Every once in a while Kate and Louisa fall asleep at the same time, about 3:00. If I'm lucky I'll have two hours to myself. Shower-yep, that late in the day- dishes, pick up the living room so that Shawn doesn't have to walk through the door into a minefield of toys... I tie back my still-damp hair and put on one of my many aprons. Today I choose the one covered in pink and red tulips that my girlfriend Brittany gave me at my bridal shower.
I collect aprons.
The house is completely silent, and it's completely mine. There's still plenty of natural light pouring through the windows, which I don't fail to appreciate since my daytime hours usually belong entirely to the girls, and Louisa's not quite old enough to be out enjoying the Winter.
Stillness and sunlight don't often go hand-in-hand. Not that I want to be still on this particular day. My stand mixer, wooden spoon, measuring cups and spoons come out of hiding, and then the good stuff: butter, brown and white sugar, eggs, vanilla, flour, salt, baking soda, and chocolate chips. This one's for Shawn who only got one cookie from my last double batch since the rest were given away. Half went to our friends who recently had a baby and the other half to an elderly German lady who doesn't know me from Adam, but who decided to knit me two blankets for Louisa, one to use and one to pass down. Mrs. Schreider knows her craft in a way I can only hope to know mine someday. But these cookies I'm making, at least, I do know well, and my confidence with them allows my body to relax.
My creative work is accompanied today by Rue Royale, a band I came across just days ago, but to whom I'm loyal already for their ability to create an intimate and simple atmosphere. Their steady beats and acoustic guitars make me feel like I'm going somewhere even though my travel space is an 8x11 ft kitchen. I notice how perfectly the cracking of an eggshell and the clanking of my spoon against the metal bowl sound with "Tell Me When You Go."
The dough is ready. I swipe some up with my finger for a final taste and then enjoy the barely audible sound of the slightly gritty substance as I spread it onto my well-worn baking sheet. I always bake it as one big round so that most of the cookie is made up of middle. I reserve the last spoonful of dough to be dropped into a small, glass dish so that Kate has a special Valentine treat of her own when she wakes.
Shawn walks in before the girls are up, still-planted tulips in hand as well as a card and two varieties of chocolate I've never had. He knows I like to try new goodies.

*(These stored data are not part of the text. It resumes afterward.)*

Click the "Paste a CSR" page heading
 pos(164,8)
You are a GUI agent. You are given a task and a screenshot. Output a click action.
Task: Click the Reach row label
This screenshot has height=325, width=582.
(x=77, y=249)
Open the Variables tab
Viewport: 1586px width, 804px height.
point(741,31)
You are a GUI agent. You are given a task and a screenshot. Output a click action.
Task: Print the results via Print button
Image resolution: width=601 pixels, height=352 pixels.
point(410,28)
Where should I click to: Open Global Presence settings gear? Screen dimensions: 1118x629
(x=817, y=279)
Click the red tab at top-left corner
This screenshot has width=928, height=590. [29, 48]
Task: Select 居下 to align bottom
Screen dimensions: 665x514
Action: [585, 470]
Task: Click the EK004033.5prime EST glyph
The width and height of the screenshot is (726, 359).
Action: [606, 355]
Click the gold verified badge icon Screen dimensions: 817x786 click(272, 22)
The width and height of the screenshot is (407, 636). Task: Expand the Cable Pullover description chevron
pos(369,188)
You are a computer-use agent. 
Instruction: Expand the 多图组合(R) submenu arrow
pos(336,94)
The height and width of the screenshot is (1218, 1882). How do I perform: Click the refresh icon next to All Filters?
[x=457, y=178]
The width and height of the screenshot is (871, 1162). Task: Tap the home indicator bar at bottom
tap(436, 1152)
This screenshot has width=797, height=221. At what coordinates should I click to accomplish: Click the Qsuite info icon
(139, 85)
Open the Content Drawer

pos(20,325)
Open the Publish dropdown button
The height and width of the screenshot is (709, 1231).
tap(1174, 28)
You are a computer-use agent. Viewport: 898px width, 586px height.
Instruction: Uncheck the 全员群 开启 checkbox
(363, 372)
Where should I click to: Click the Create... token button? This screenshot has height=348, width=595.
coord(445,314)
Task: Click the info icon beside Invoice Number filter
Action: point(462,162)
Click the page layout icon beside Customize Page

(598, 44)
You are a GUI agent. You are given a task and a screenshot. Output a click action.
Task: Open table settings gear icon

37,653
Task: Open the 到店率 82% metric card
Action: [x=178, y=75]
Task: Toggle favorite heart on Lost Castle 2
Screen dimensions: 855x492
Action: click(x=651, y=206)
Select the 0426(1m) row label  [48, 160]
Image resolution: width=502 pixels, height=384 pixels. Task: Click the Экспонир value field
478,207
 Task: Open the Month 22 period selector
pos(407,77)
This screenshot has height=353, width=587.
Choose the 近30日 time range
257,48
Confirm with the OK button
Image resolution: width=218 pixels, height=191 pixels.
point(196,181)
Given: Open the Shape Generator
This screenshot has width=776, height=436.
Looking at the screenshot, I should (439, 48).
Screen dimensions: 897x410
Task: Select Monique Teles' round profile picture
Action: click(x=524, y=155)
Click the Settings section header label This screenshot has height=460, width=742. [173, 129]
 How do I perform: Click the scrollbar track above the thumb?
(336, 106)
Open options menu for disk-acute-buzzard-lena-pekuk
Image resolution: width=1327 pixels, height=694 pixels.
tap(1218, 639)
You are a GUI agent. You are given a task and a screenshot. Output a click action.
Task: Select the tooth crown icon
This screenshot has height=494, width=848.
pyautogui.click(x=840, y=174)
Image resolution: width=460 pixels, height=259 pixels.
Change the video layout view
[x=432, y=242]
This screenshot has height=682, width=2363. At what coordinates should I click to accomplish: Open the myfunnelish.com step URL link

Snow on Snow" is now playing. We exchange a handful of words and three kisses before Louisa wakes in the next room over. With an oven mitt still on one hand I lift her up, and she greets me with a one-dimpled smile and kicking 2-month-old legs. Within minutes her sister joins us and lights up at the surprise of dad's early return from work. I offer her a fork so that she can enjoy her treat straight from the dish, but Kate already knows the rules of cookie eating. So, I cut a piece for her to hold in her hand, and soon her lips and rosy cheeks are spotted with melted chocolate and warm, plush crumbs.